> _ACTIVITY_
Below is a listing; repeat exactly the lines from the one containing "Screen dimensions: 620x479" to the one containing "Ridzi's chat in", both included.

> _DATA SECTION_
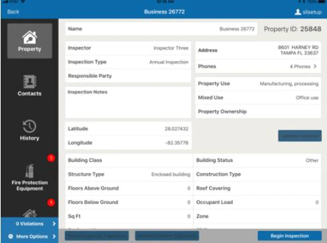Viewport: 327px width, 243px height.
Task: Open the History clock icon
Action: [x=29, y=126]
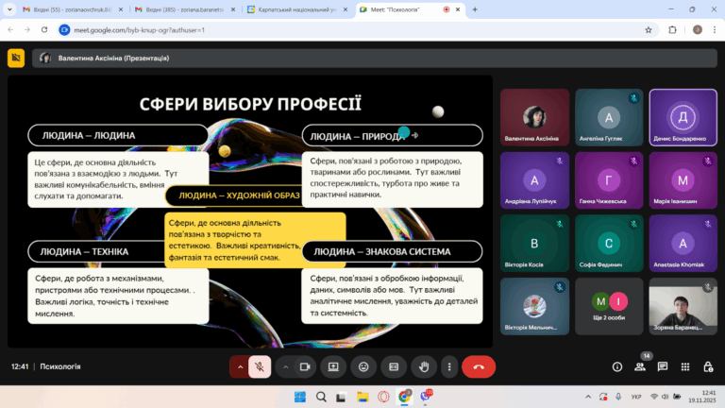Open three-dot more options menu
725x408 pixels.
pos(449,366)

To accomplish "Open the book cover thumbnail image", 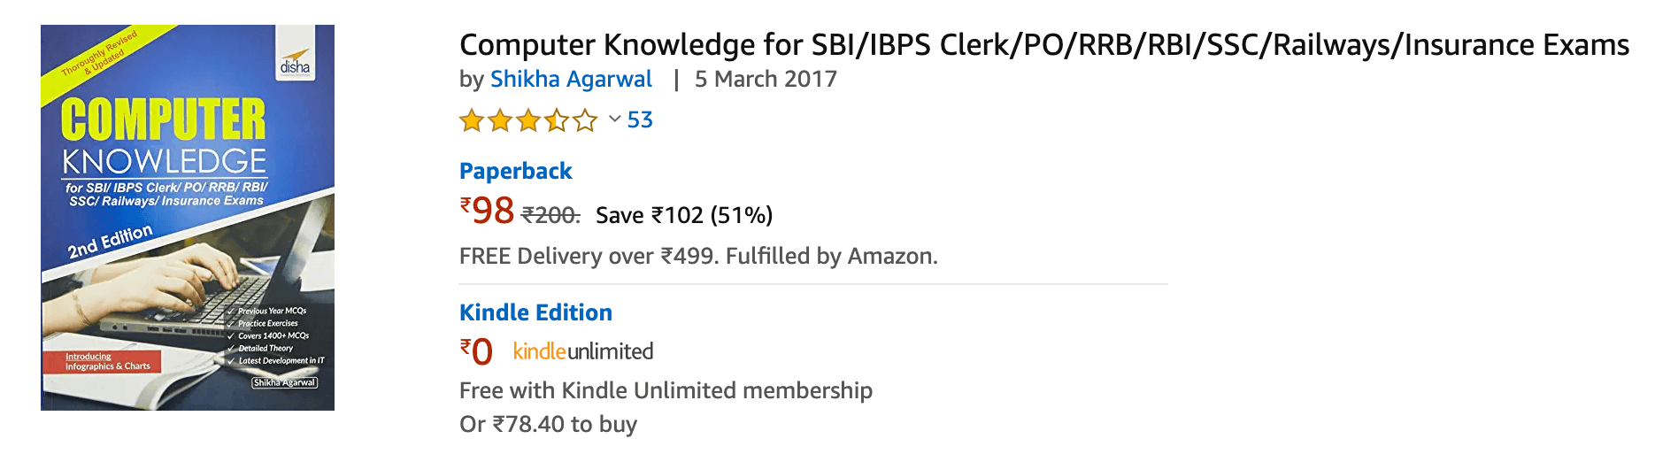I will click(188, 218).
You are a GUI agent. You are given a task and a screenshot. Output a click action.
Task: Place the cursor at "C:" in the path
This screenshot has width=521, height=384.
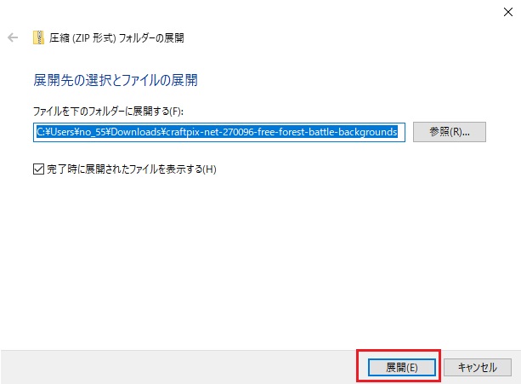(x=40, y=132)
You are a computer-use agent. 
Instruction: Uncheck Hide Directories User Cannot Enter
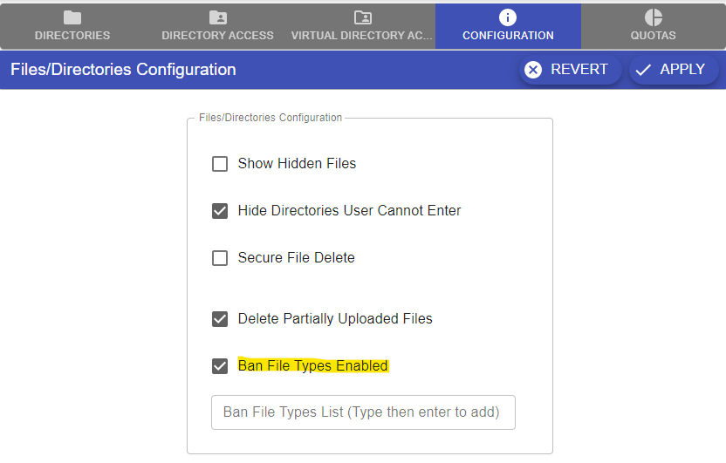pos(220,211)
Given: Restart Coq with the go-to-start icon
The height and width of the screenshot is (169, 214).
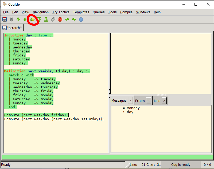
---
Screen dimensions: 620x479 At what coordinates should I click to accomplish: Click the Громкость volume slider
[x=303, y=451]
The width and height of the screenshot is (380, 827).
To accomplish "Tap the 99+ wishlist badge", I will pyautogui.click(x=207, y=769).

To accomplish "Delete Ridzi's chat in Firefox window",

> _FINAL ANSWER_
Screen dimensions: 620x479 At what coordinates should I click to accomplish: Click the Громкость volume slider
[x=303, y=451]
The width and height of the screenshot is (380, 827).
To accomplish "Tap the 99+ wishlist badge", I will pyautogui.click(x=207, y=769).

To accomplish "Delete Ridzi's chat in Firefox window",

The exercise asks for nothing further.